Recorded data:
● ● ●
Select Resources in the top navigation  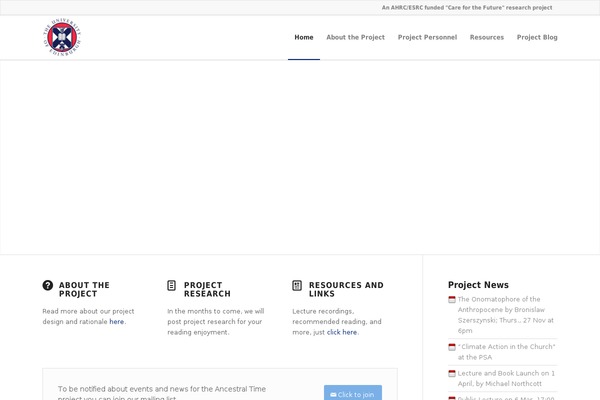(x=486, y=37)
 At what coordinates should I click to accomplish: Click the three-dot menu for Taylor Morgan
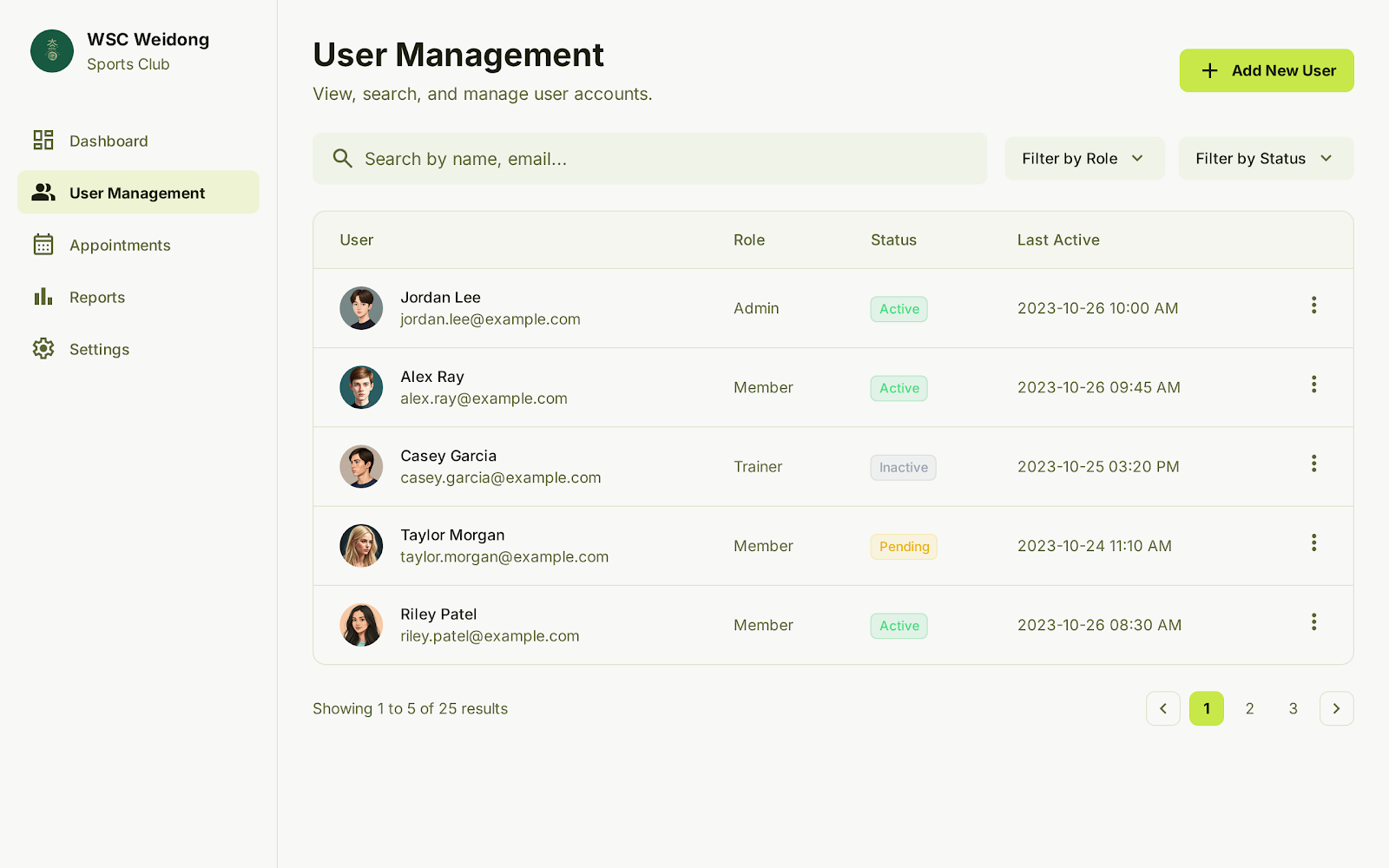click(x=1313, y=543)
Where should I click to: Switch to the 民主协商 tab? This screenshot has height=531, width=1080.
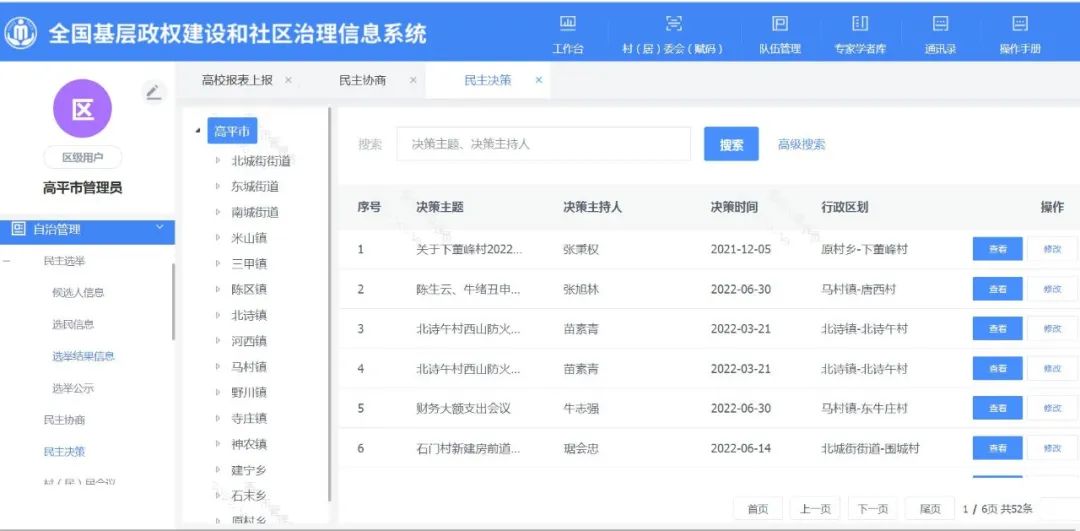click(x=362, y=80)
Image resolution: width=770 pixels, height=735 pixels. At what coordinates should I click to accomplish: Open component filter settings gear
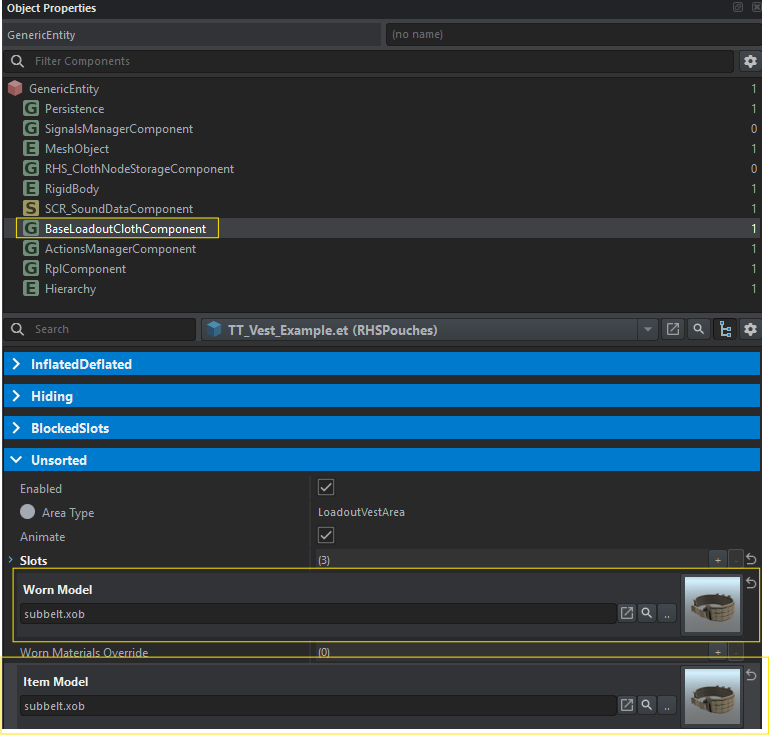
● ● ●
§ **Task prompt**
Quote only the lines that start at the line holding "At what coordinates should I click to accomplish: Click" and end at the last line of the entries, including both of those lines, and omit every picture.

§ **Solution to this exercise**
 At what coordinates should I click to accomplish: Click the three-dot menu for Taylor Morgan
click(x=1313, y=543)
Where should I click to: Switch to the 民主协商 tab? This screenshot has height=531, width=1080.
click(x=362, y=80)
Image resolution: width=770 pixels, height=735 pixels. At what coordinates should I click to accomplish: Open component filter settings gear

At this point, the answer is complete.